From 8944c6af484e4bbaf5c494649b09cf60dc70a5ac Mon Sep 17 00:00:00 2001
From: Corinna Vinschen <corinna@vinschen.de>
Date: Mon, 25 Jan 2010 21:20:31 +0000
Subject: [PATCH] 	* nlsfuncs.cc (__get_lcid_from_locale): Add comments. 
 Fix typos in 	comments.  Make sure to set last_lcid every time.  Return
 locale 	without territory part as invalid.  Handle modern serbian
 territory 	names per ISO 3166 on older systems as well.  Add appropriate
 comment. 	(__set_charset_from_locale): Handle LCID for sr_CS as well to
 make older 	systems happy.

---
 winsup/cygwin/ChangeLog   |  9 +++++++++
 winsup/cygwin/nlsfuncs.cc | 38 ++++++++++++++++++++++++++------------
 2 files changed, 35 insertions(+), 12 deletions(-)
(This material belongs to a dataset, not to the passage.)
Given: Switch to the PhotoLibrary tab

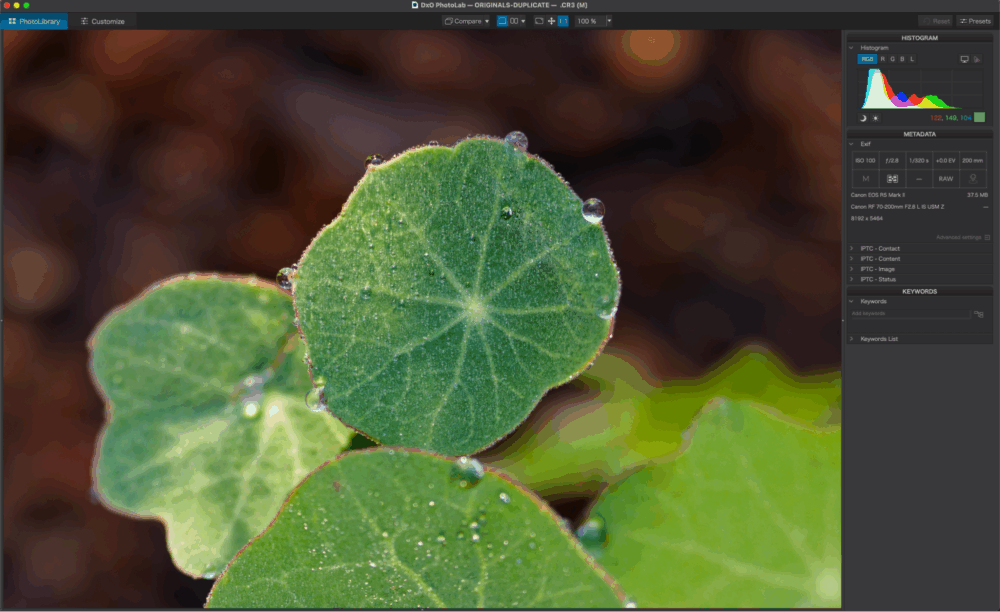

diff --git a/winsup/cygwin/ChangeLog b/winsup/cygwin/ChangeLog
index 2df0eb46c..3e4a06234 100644
--- a/winsup/cygwin/ChangeLog
+++ b/winsup/cygwin/ChangeLog
@@ -1,3 +1,12 @@
+2010-01-25  Corinna Vinschen  <corinna@vinschen.de>
+
+	* nlsfuncs.cc (__get_lcid_from_locale): Add comments.  Fix typos in
+	comments.  Make sure to set last_lcid every time.  Return locale
+	without territory part as invalid.  Handle modern serbian territory
+	names per ISO 3166 on older systems as well.  Add appropriate comment.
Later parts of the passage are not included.